* PROBLEM REQUIREMENTS
Output a faithful copy of the entries, every picture removed.

(Collected data entries)
------------------------------------------------------------

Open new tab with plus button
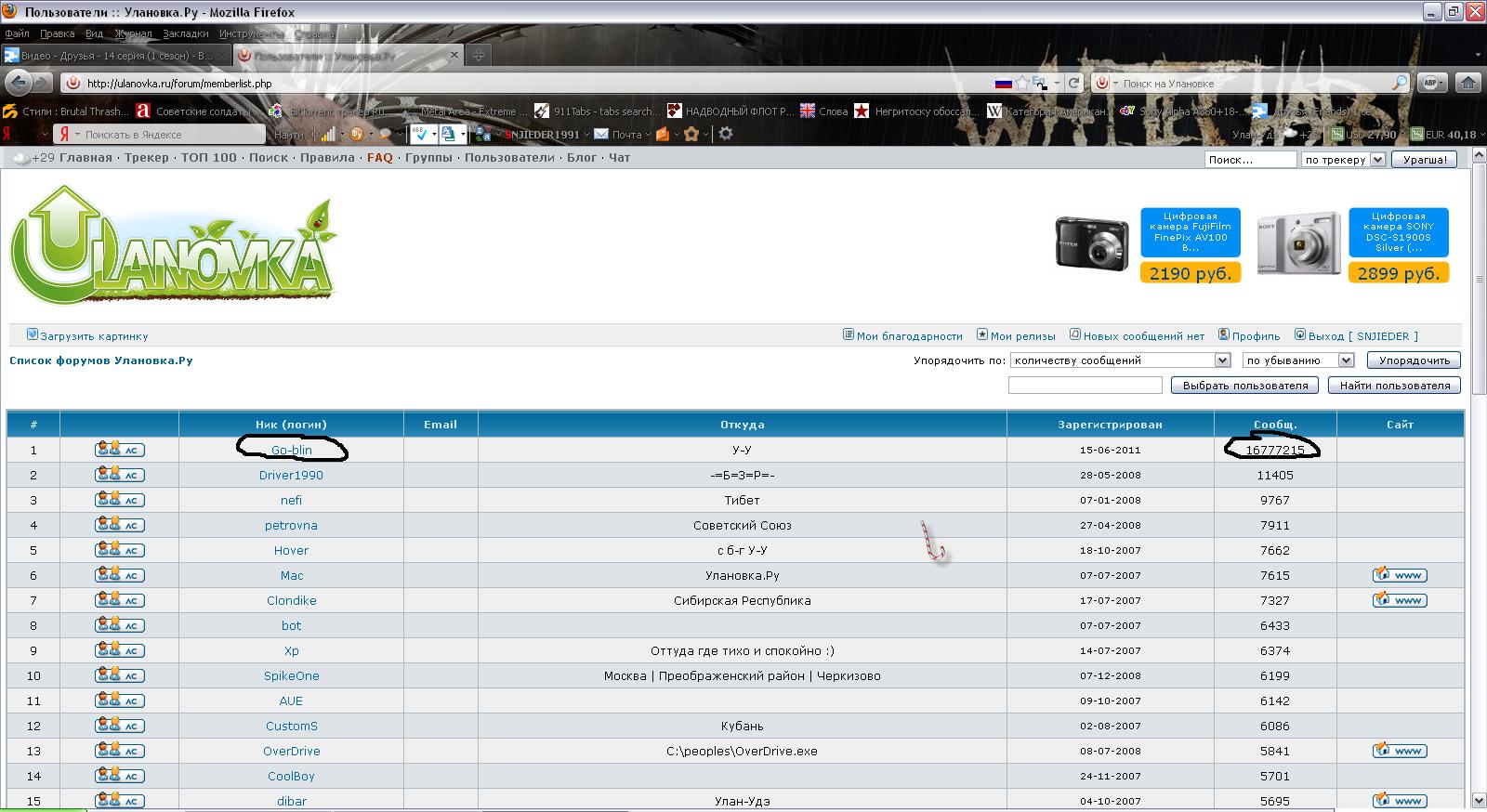 click(x=478, y=56)

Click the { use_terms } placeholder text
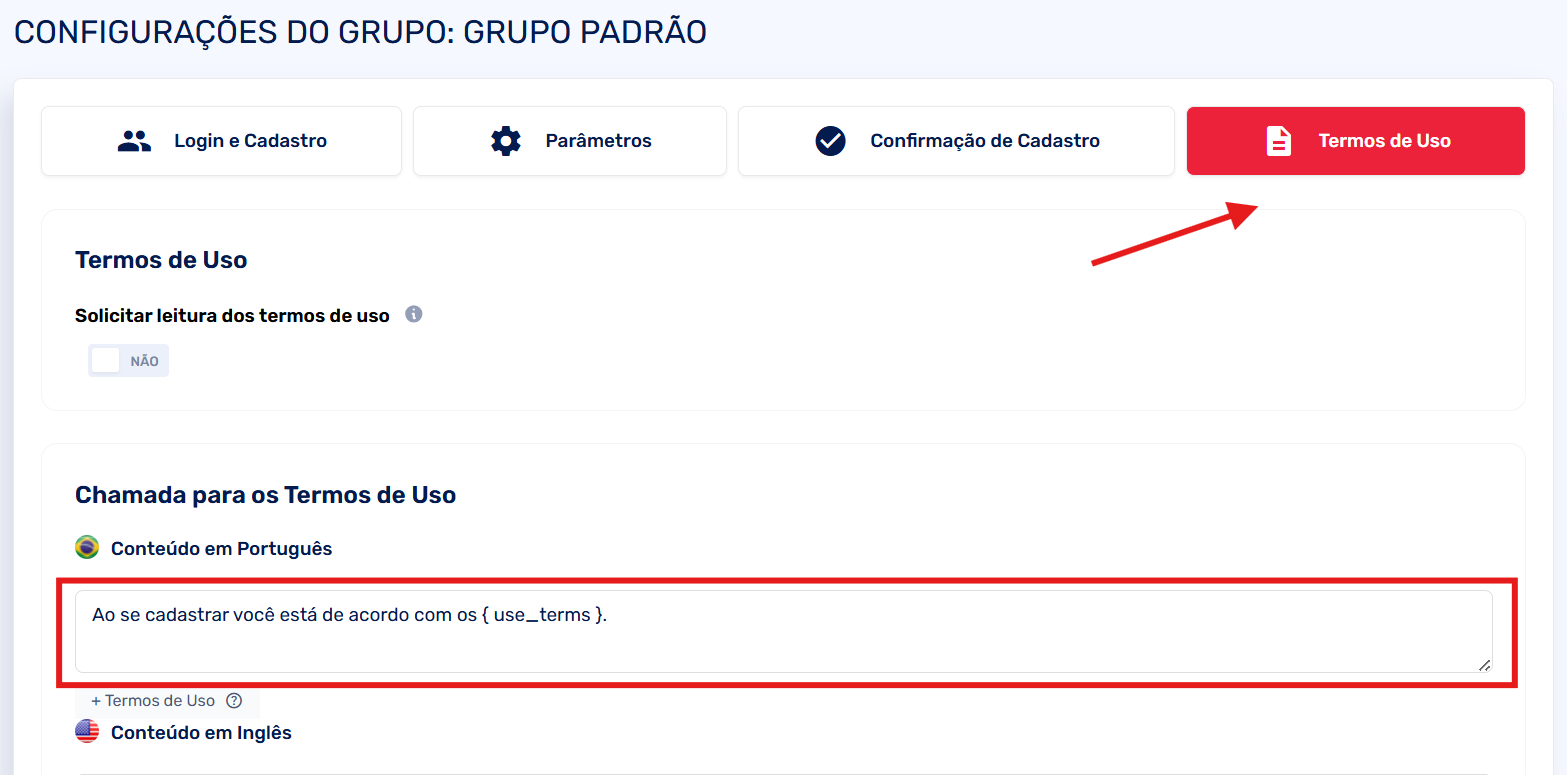[x=541, y=615]
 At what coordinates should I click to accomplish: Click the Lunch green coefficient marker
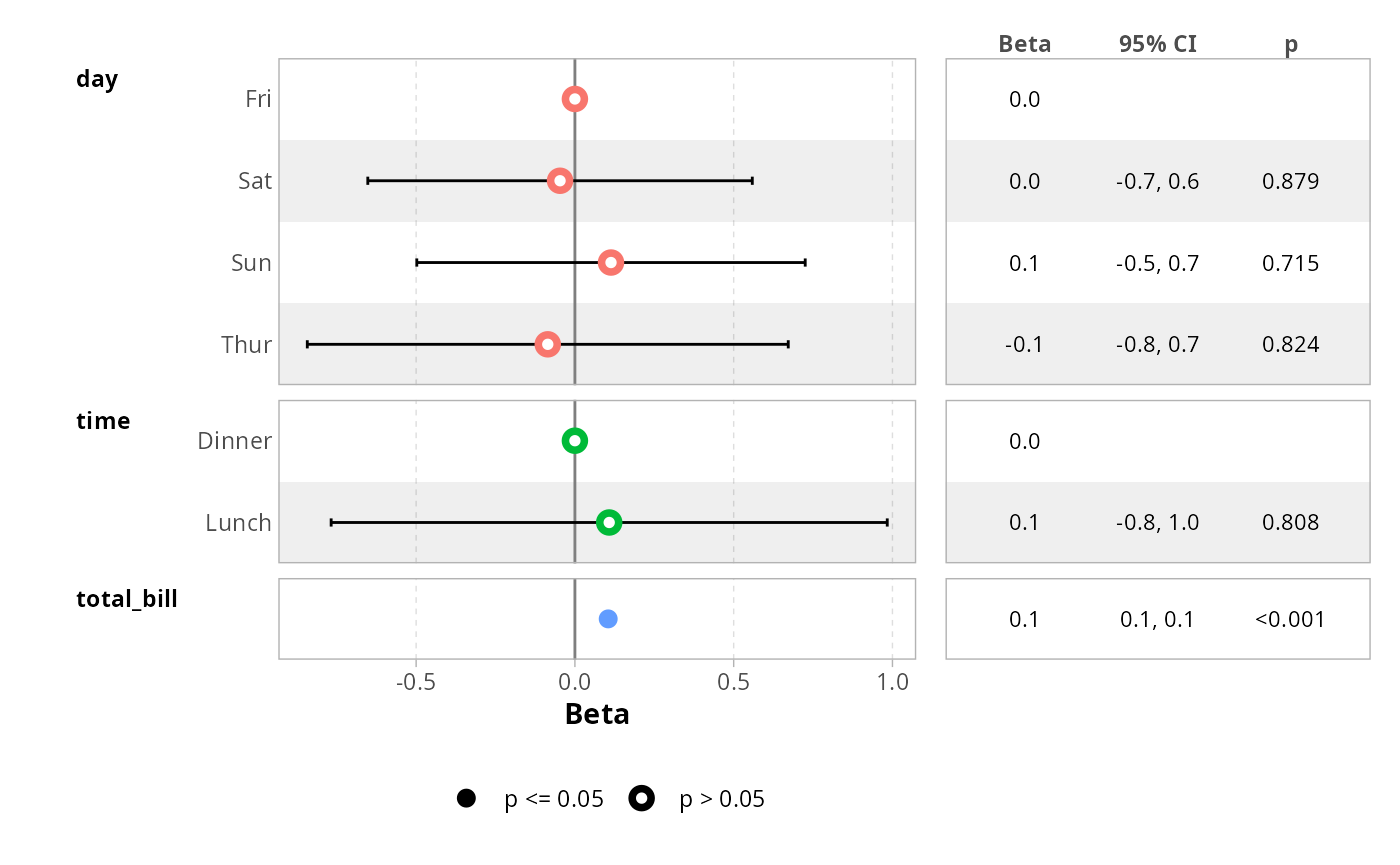pyautogui.click(x=609, y=522)
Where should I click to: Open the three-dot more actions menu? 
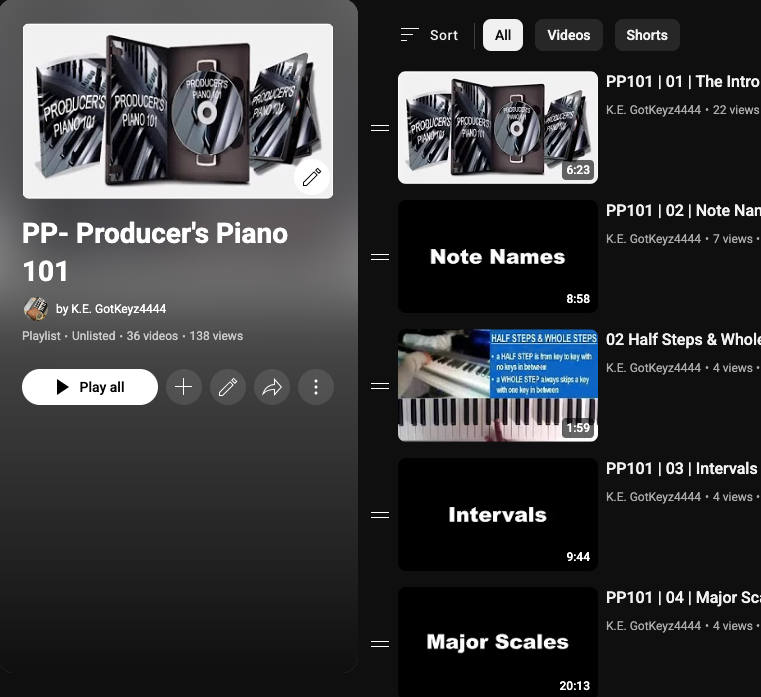pyautogui.click(x=316, y=387)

------------------------------------------------------------

* ANSWER BOX
Open new tab with plus button
 click(x=478, y=56)

Click the { use_terms } placeholder text
[x=541, y=615]
 At what coordinates should I click to accomplish: Click the Lunch green coefficient marker
pyautogui.click(x=609, y=522)
Where should I click to: Open the three-dot more actions menu? 
pyautogui.click(x=316, y=387)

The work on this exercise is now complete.